Transcribed from the 1907 Elliot Stock edition ,. Many thanks to the Royal Borough ofKensington and Chelsea Libraries for allowing their copy to beconsulted in making this transcription.
BY
WARWICK WROTH
ASSISTANT-KEEPER OF COINS IN THE BRITISHMUSEUM;
AUTHOROF
‘THE LONDON PLEASURE-GARDENS OF THEEIGHTEENTH CENTURY’
WITH TWENTY-FIVE ILLUSTRATIONS
LONDON
ELLIOT STOCK, 62, PATERNOSTER ROW, E.C.
1907
The open-air resorts described inthis volume lack the romantic associations of the classicpleasure-gardens of the eighteenth century, and it is impossibleto impart to Cremorne or the Surrey ‘Zoo’ thehistoric dignity of a Vauxhall or a Ranelagh. Yet, if theseplaces are undeserving of the detailed treatment that has beenaccorded to their prototypes, they may claim at least a brief andmodest chronicle, which may seem the more necessary because ithas mainly to be constructed, not from books, but from strayhandbills and forgotten newspapers. Already, indeed, we aregrowing accustomed to speak of the nineteenth century as the‘last,’ and to recognize that the London of Dickens,and Thackeray—the London of the thirties, the forties, andeven of the sixties—had a physiognomy of its own.
Such places of resort, for the most part, enjoyed no kind offashionable vogue; they were frequented (if invidiousdistinctions must be made) by the lower middle classes and the‘lower orders.’ Yet they offer some curiousglimpses of manners and modes of recreation which may be worthconsidering. I have endeavoured to describe some twenty ofthese places, selecting those which seem, in various ways, to betypical. To the general reader this selection will beenough—though, I trust, not more than enough—but theLondon topographer who turns to the appendix and the notes willfind a quite formidable list of tea-gardens and tavern-gardens,which, if my aim had been to omit nothing, I could have describedin greater detail.

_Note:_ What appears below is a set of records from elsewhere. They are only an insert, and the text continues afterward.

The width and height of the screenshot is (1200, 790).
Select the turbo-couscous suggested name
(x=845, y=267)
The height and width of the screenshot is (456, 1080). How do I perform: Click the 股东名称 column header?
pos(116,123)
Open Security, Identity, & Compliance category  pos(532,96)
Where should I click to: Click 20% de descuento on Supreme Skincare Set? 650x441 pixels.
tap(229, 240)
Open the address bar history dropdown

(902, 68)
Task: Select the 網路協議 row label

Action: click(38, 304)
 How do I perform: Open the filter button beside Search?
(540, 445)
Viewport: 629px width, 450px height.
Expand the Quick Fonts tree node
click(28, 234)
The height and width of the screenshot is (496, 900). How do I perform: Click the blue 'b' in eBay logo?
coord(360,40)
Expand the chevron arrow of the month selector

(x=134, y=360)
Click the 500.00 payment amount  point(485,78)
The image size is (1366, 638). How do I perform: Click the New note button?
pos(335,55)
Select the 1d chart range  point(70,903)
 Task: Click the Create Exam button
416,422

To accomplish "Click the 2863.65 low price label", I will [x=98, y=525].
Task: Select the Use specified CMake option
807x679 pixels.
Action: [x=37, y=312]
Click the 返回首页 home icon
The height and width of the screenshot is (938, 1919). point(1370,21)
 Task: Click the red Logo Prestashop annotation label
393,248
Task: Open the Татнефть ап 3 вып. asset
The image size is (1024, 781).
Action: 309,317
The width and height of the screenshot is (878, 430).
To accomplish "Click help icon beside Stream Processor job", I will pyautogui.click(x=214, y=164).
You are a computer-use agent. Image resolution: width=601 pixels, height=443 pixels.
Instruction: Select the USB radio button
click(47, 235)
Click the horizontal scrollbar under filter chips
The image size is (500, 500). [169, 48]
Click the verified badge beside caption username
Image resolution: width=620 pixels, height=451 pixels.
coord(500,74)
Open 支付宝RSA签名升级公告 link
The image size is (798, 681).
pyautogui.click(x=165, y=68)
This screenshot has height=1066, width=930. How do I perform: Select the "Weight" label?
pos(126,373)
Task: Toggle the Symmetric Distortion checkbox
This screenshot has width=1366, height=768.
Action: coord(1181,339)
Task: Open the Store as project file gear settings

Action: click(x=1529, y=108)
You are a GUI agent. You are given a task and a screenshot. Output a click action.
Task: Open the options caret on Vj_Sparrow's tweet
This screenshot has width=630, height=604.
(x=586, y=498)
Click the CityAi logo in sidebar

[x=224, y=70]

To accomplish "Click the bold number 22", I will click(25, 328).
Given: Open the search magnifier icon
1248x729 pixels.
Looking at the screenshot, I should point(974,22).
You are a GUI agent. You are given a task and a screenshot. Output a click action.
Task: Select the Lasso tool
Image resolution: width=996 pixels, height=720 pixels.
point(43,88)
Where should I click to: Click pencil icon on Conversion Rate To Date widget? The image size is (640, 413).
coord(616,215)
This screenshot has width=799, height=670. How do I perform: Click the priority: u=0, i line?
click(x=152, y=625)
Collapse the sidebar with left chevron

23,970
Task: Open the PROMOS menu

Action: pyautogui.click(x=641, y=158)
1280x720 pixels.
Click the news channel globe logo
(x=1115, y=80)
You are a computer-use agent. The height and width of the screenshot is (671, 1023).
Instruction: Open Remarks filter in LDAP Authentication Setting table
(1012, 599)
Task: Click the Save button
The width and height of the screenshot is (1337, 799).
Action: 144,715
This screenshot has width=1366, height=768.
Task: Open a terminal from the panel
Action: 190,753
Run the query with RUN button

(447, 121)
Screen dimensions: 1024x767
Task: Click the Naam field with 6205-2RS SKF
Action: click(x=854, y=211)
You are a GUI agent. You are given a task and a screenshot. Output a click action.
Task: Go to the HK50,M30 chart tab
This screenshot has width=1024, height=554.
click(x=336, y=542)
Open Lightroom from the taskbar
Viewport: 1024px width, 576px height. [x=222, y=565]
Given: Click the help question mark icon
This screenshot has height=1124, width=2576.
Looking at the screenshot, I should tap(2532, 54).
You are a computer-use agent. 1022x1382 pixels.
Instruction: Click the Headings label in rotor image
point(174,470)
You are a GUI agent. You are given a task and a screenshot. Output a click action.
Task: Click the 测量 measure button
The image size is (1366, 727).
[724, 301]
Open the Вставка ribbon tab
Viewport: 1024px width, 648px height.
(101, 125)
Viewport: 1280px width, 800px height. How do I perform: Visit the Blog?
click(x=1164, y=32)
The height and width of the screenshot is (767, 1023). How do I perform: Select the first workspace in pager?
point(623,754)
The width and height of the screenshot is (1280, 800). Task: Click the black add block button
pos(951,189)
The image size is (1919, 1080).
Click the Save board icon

p. viI havetaken some pains in compiling these lists, partly fromtopographical curiosity, partly from the conviction that theirenumeration almost rises to the dignity of pointing amoral. The main contrast is between the tavern andpublic-house of former days and the gin-palace, with whoseaspect—externally, if not (in any sense of the word)internally—we are only too familiar. A descriptionthat I have found in a London guide-book of 1846 of the tea andtavern gardens of that date has already an old-world air:‘The amusements are innocent, the indulgence temperate; anda suitable mixture of female society renders it [our guide meansthem BU KİTABI OKUMAK İÇİN ÜYE OLUN VEYA GİRİŞ YAPIN!